──────── Record set
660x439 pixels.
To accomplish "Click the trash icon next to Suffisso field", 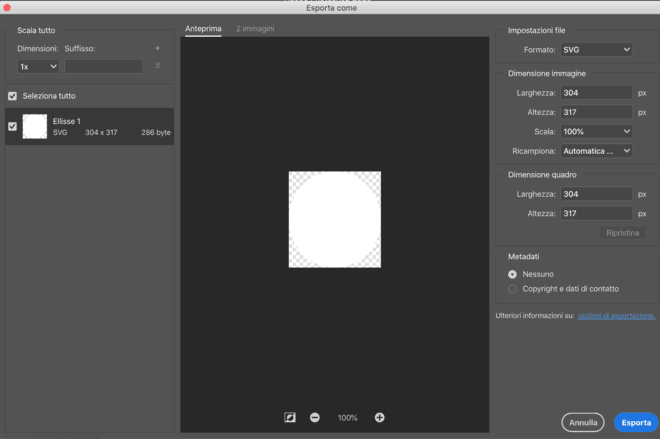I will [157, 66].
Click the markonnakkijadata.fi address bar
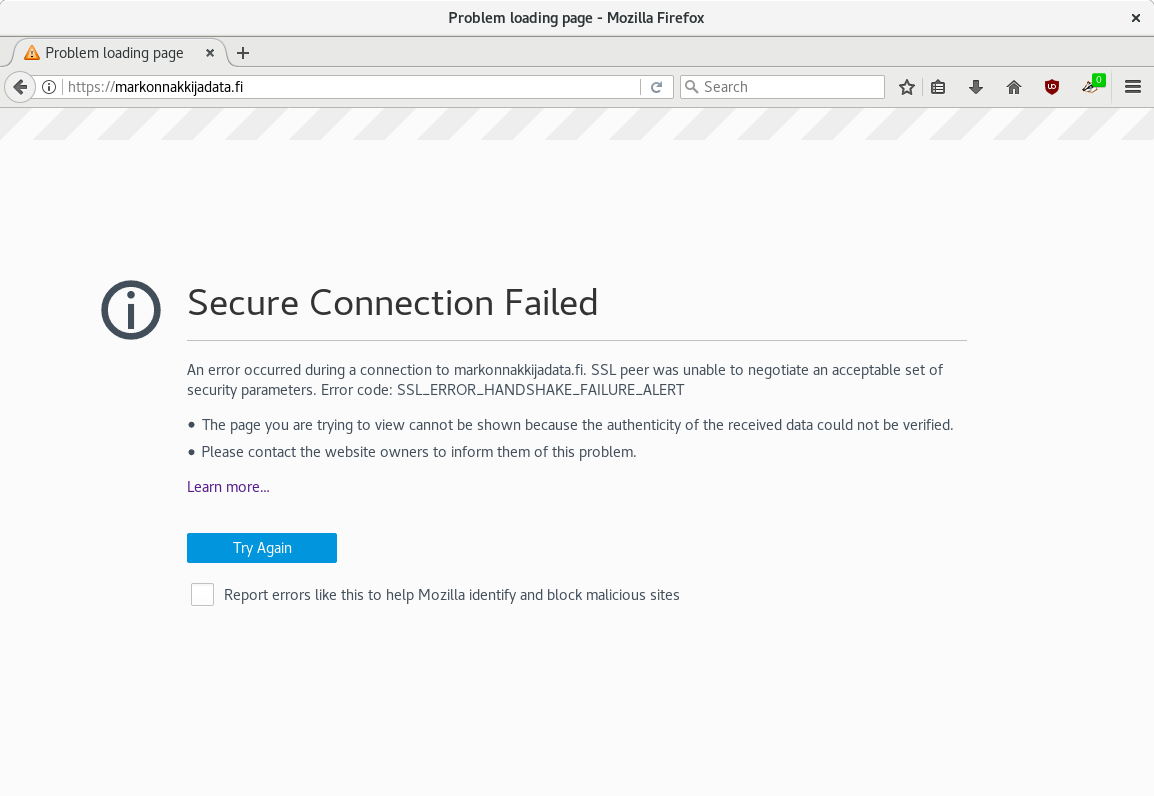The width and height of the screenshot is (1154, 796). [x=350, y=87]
────────────────
──────── Record set
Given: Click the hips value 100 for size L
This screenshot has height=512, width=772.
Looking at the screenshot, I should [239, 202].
────────────────
──────── Record set
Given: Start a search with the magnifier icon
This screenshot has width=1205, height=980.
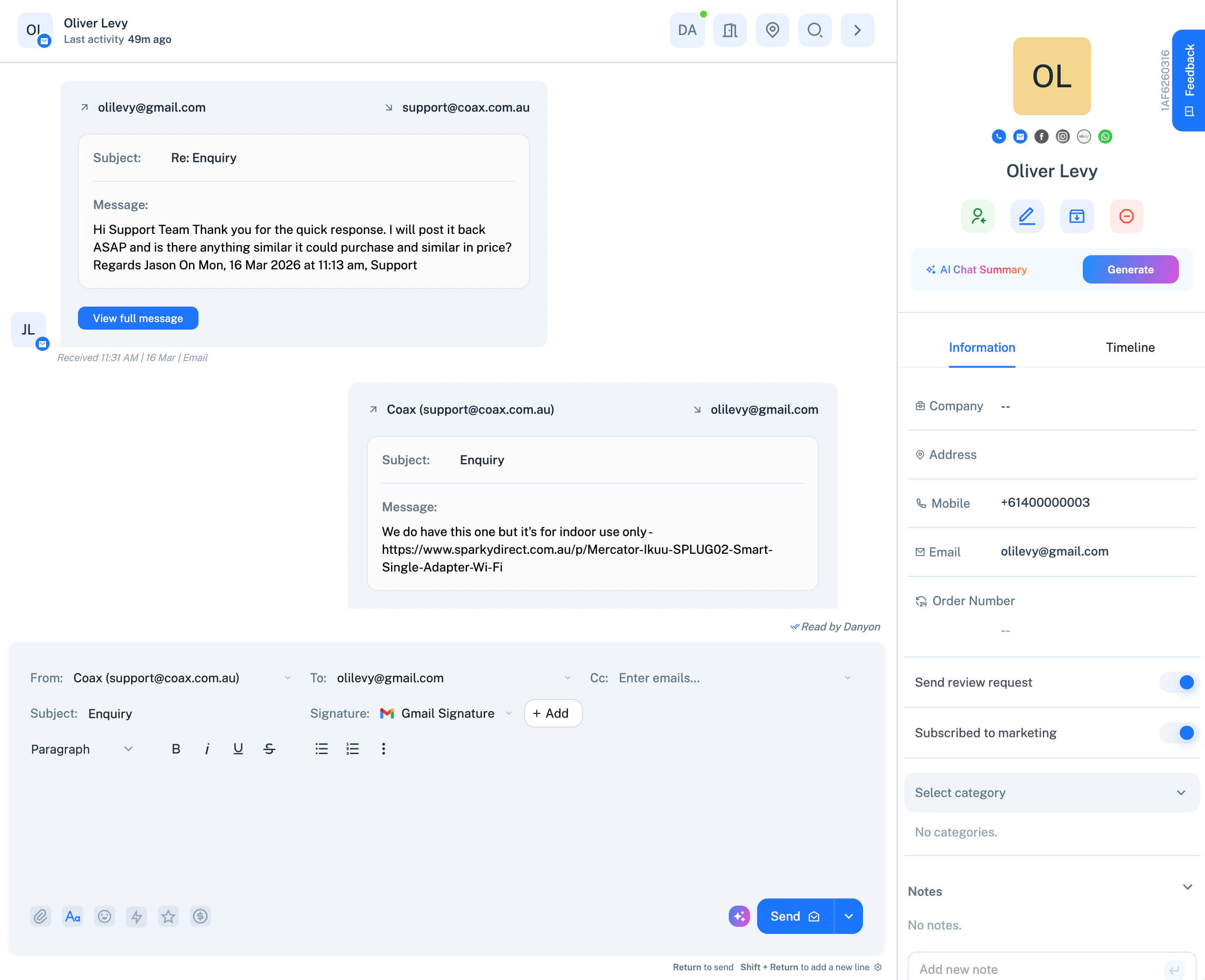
────────────────
What the exercise asks: Rewrite everything from the line containing "Given: Click the hips value 100 for size L" down to the line containing "Looking at the", putting "waist" in place of "hips" and keeping all else the same.

Exercise response:
Given: Click the waist value 100 for size L
This screenshot has height=512, width=772.
Looking at the screenshot, I should [239, 202].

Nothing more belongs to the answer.